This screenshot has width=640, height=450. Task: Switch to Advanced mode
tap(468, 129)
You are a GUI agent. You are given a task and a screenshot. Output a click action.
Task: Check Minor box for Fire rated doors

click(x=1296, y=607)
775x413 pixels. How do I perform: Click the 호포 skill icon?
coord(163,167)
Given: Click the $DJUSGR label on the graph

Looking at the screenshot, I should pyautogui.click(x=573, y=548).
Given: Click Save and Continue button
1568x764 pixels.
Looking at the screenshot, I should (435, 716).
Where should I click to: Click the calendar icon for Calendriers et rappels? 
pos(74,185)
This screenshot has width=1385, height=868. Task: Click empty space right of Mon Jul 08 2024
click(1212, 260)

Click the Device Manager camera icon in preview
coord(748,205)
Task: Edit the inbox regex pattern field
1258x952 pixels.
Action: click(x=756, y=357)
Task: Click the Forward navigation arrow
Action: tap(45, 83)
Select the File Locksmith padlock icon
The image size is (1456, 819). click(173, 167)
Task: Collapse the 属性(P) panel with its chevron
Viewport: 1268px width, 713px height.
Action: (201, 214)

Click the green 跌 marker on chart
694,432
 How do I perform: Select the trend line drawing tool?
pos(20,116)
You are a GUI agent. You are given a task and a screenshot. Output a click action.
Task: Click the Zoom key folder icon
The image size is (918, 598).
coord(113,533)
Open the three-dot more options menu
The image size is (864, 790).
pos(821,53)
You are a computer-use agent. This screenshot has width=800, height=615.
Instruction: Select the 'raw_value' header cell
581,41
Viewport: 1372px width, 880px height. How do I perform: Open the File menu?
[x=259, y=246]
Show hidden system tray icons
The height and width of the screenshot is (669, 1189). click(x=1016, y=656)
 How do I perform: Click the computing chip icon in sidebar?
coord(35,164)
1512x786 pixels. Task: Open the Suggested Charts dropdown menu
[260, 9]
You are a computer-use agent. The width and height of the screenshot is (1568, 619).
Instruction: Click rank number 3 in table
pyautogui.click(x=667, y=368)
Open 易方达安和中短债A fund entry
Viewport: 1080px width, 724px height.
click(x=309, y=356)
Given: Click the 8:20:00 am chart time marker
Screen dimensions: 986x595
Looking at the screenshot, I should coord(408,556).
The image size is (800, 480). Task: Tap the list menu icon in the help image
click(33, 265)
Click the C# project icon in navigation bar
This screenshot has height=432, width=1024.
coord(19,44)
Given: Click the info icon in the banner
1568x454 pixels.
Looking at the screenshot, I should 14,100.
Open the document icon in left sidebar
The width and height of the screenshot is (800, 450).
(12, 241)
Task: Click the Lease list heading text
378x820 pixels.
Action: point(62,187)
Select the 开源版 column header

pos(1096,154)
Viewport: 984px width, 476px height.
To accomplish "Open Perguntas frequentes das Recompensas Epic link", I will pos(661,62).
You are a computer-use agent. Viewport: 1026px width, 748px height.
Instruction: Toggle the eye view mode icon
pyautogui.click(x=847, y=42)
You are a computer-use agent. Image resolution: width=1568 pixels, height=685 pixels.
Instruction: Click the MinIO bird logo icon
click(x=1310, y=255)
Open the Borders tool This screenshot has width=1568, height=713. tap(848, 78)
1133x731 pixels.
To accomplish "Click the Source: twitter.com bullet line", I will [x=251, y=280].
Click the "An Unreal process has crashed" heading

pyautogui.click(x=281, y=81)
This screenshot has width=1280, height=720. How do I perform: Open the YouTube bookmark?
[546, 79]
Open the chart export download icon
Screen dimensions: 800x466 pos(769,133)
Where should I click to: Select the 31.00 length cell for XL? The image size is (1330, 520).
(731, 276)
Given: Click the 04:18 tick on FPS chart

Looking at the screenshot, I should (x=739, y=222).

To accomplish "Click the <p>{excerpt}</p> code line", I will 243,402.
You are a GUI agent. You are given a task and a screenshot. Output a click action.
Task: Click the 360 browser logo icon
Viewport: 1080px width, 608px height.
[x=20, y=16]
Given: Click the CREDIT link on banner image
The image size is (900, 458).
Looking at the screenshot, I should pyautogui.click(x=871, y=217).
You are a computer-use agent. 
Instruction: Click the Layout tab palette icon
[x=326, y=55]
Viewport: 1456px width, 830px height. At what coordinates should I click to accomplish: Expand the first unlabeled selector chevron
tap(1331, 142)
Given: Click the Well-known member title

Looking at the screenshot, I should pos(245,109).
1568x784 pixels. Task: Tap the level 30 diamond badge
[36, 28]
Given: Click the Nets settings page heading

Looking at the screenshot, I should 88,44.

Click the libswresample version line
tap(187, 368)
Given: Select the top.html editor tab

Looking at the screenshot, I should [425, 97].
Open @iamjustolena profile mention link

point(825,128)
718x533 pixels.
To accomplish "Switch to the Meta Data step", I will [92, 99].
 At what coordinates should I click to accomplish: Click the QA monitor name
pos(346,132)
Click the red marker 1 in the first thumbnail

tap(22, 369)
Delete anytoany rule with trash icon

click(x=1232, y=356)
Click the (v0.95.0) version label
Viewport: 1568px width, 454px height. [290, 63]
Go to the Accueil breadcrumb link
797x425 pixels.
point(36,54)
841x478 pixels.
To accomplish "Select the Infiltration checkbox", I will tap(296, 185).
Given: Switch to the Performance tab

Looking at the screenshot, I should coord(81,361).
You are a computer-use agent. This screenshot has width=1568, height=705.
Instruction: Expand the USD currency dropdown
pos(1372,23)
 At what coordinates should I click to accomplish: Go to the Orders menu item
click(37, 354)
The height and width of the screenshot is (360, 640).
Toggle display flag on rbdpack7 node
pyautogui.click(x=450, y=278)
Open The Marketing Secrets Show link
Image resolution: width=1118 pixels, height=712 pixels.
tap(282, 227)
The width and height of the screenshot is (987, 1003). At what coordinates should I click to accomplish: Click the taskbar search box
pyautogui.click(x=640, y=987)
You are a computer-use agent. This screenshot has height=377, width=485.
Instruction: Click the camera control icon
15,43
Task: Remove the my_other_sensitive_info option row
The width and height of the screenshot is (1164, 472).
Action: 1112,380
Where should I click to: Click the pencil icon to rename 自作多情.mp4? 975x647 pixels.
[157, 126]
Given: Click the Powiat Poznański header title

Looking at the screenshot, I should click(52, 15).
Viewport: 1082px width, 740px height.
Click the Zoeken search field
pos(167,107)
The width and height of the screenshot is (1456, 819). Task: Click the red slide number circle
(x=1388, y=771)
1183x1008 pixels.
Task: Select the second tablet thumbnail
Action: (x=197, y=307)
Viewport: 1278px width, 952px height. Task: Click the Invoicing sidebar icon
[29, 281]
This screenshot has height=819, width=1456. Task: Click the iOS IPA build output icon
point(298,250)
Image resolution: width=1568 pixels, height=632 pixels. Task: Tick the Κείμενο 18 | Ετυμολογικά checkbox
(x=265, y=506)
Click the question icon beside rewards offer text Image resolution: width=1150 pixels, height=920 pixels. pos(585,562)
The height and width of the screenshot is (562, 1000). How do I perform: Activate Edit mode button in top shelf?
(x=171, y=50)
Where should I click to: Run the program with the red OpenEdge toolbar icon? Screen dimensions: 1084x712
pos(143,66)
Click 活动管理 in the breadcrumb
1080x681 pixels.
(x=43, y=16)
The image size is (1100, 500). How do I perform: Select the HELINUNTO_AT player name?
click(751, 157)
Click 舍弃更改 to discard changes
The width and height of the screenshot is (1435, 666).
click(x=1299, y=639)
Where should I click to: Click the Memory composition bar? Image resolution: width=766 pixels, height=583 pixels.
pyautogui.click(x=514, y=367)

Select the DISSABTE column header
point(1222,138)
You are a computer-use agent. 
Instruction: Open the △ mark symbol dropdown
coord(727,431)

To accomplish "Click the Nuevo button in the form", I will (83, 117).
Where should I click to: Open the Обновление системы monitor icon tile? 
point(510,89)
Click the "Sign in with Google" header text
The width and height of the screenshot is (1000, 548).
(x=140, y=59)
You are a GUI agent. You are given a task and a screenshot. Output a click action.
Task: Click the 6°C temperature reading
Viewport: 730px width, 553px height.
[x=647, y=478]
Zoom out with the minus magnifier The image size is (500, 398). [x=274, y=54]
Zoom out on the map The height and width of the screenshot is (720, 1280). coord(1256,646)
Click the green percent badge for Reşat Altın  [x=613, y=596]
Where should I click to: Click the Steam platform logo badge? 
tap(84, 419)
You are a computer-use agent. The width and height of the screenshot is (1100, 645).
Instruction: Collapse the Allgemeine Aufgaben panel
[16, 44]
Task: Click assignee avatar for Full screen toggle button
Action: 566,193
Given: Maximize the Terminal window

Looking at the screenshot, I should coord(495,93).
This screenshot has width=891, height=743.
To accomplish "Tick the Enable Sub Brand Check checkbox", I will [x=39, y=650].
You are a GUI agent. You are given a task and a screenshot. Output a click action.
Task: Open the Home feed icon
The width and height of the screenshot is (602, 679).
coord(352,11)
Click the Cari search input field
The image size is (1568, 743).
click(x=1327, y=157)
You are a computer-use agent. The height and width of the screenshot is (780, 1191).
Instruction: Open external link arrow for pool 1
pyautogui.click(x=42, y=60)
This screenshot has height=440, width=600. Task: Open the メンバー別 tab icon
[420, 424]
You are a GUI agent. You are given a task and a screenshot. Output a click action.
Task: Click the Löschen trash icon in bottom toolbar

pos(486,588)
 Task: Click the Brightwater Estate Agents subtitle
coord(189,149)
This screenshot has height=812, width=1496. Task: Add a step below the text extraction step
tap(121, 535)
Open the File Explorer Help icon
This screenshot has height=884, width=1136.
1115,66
--------
• **Work instructions**:
Using the listing above, pull out all lines that hold the word "Zoom".

• **Exercise response**:
Task: Click the Zoom key folder icon
Zoom out with the minus magnifier The image size is (500, 398). [x=274, y=54]
Zoom out on the map The height and width of the screenshot is (720, 1280). coord(1256,646)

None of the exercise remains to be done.